仕事で思考停止して手がとまった部下に対して上司のあなたができるポイントは?

(写真=fizkes/Shutterstock.com)
(写真=fizkes/Shutterstock.com)
あなたの部下が仕事中に、自分では対応できなくてパニックになって固まっている、いわゆる思考停止状態になってしまって困ったことはありませんか?実は部下が思考停止になったときは部下に仕事のやり方をアドバイスできる大きなチャンスとなります。

思考停止状態なのはどんなとき?

思考停止というと大げさになるかもしれません。しかし、「業務が過多でミスをする」「問い合わせが多くて処理するのに時間がかかり優先順位が決められない」など、仕事が途中でストップしてしまうことは誰にでもありえることです。考えるのを放棄するのではなく、どこから考えていいかわからないと手が止まってしまう状態になるパターンは2つあります。

1つ目は業務量が急激に増えたときです。業務量が多くなると部下がキャパオーバーしてしまい、どうしたらいいかわからなくなって思考停止状態になってしまいます。この場合、優先順位を考えて動くだけでもクリアになる部分もありますが、ただ「どうしよう」「どこからはじめよう」と焦ってしまえば先に進まなくなるのです。

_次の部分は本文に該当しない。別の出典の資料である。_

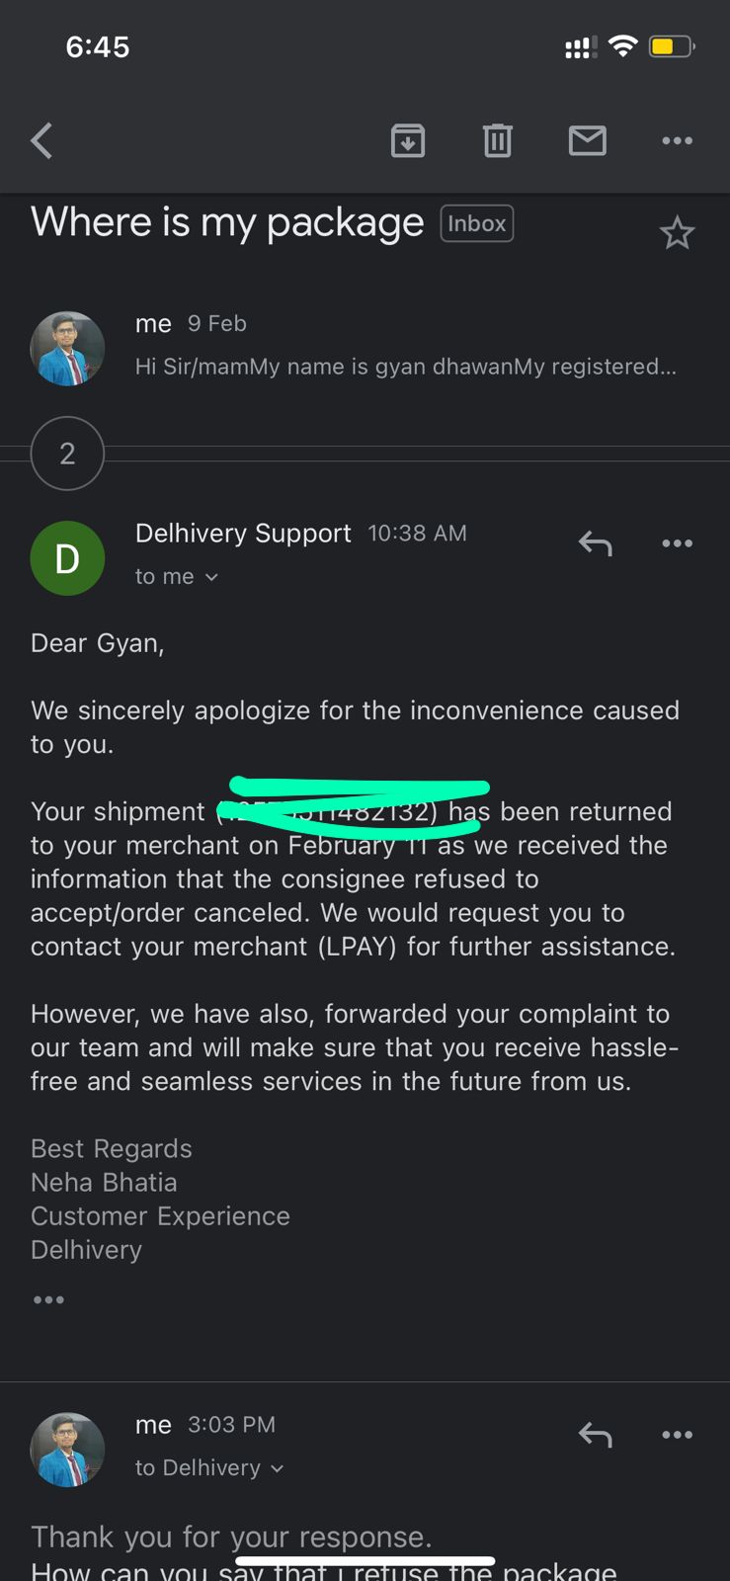Reply to the Delhivery Support message

point(595,543)
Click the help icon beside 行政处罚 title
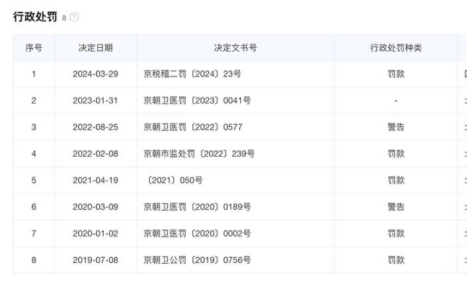 74,17
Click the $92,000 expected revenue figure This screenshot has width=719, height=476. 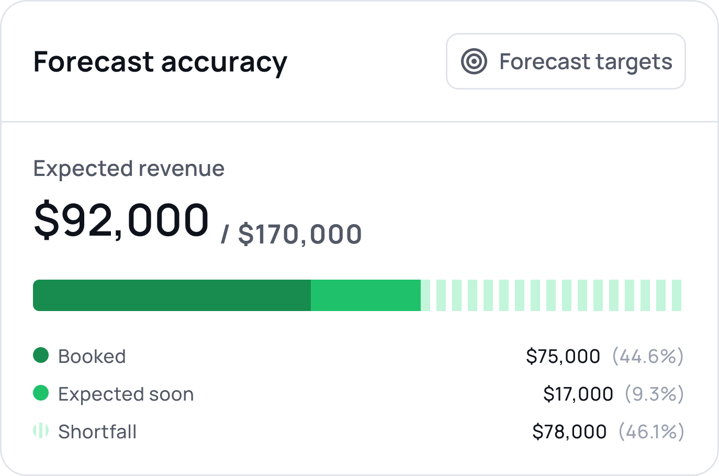(x=121, y=220)
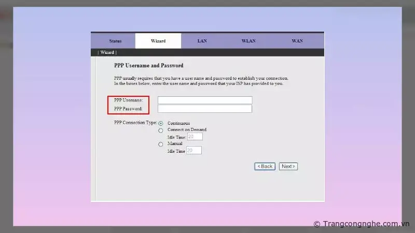Select the Manual connection radio button
The height and width of the screenshot is (233, 415).
(161, 144)
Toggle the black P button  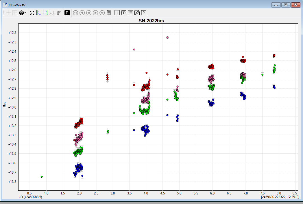[x=67, y=13]
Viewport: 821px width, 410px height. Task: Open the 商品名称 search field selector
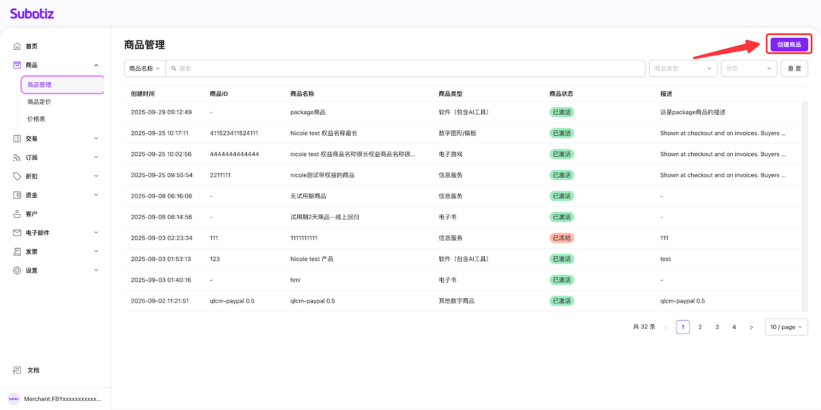144,68
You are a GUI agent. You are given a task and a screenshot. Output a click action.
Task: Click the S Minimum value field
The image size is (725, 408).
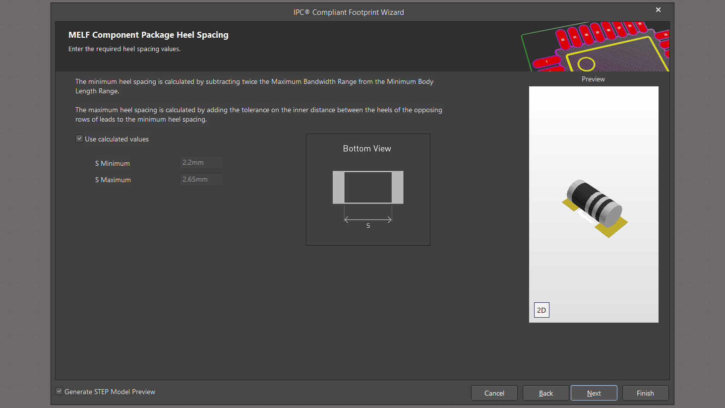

2つ目のパターンは部下がミスをしてしまったときです。次はミスを起こさないようにしようと前に進んでいくタイプは問題ありませんが、自分のミスを悲観してまたミスをしたらどうしようと不安になり、ためらってしまうと思考停止状態に陥ってしまいます。

思考停止状態の3つの特徴とは

「手が止まって考えられなくなる状態=思考停止になってしまうとき」とは、どのような特徴があるのでしょうか。3つの特徴を考えてみます。

1つ目は「何も考えられない状態」です。思考停止に陥りやすい部下は自ら考えて自発的に動くタイプではなく、あなたの指示を待って動くタイプではないでしょうか。指示待ちタイプは忙しくて上司からの指示がないときに思考停止状態に陥ります。

2つ目は「考えすぎてわからなくなっている状態」です。仕事の計画や目標設定の段階で多くの情報を調査、整理することにのみ情熱を注いでしまってはいませんか?なかなか実行できず時間ばかり過ぎていき、そのうち方向性がわからなくなり思考停止の状態になってしまうのです。

3つ目は「どうしようもなくなって止まってしまう状態」です。部下がずっと席に座ったまま考えごとをしているときは要注意です。思考停止に陥ると身体の動きが鈍くなり、受け答えも鈍くなります。

思考停止状態の脱出には小さな習慣を

部下が上述したような3つの状態に陥っていると感じる場合、上司のあなたがフォローするほうがよい場面が出てきます。そのときには部下の状況をよく見ながら話を進めましょう。最初のステップは、まさに部下が思考停止の状態に陥っていたときに行います。まずは、部下をゆっくり落ち着かせることが大事です。笑顔でゆっくりとした口調でリラックスしたムードを心掛けながら何をしたらいいのか指示をしましょう。上司から指示を受けて作業を開始することで部下は落ち着きを取り戻します。

次のステップは部下が落ち着いたときに時間をとって「日々自分の仕事を小さな習慣化しておく」ことをアドバイスします。仕事を習慣化しておくことで、やるべきことが明確になるため、手が止まって思考停止になる可能性が低くなります。

最後のステップは、「タスクの細分化」をしておくように部下にアドバイスします。期間内にやらなければならない作業や業務を細分化して管理しながら仕事を行うことで、思考停止を起こさないスキルを身につけさせます。

仕事の習慣化とタスクの細分化は単発のアドバイスではなく一定期間声掛けや見守りをしながら部下の成長を促すとより効果的です。

思考停止状態はスキルアップのチャンス

業務経験の浅い部下が繁忙期や自分のミスをきっかけに思考停止状態に陥ってしまうことはある程度は仕方ないことです。そんなとき、頭ごなしに叱りつけることは逆効果になります。思考停止は部下に仕事のやり方をアドバイスできる大きなチャンスだと考えましょう。「日々自分の仕事を習慣化しておくこと」「タスクを細分化しておくこと」を伝えて部下の仕事のスキルアップをサポートしていきましょう。部下のスキルアップはチームの底上げにつながります。さらに、チーム全体が思考停止状態にならないように、常に業務改善していくことも上司には求められているのです。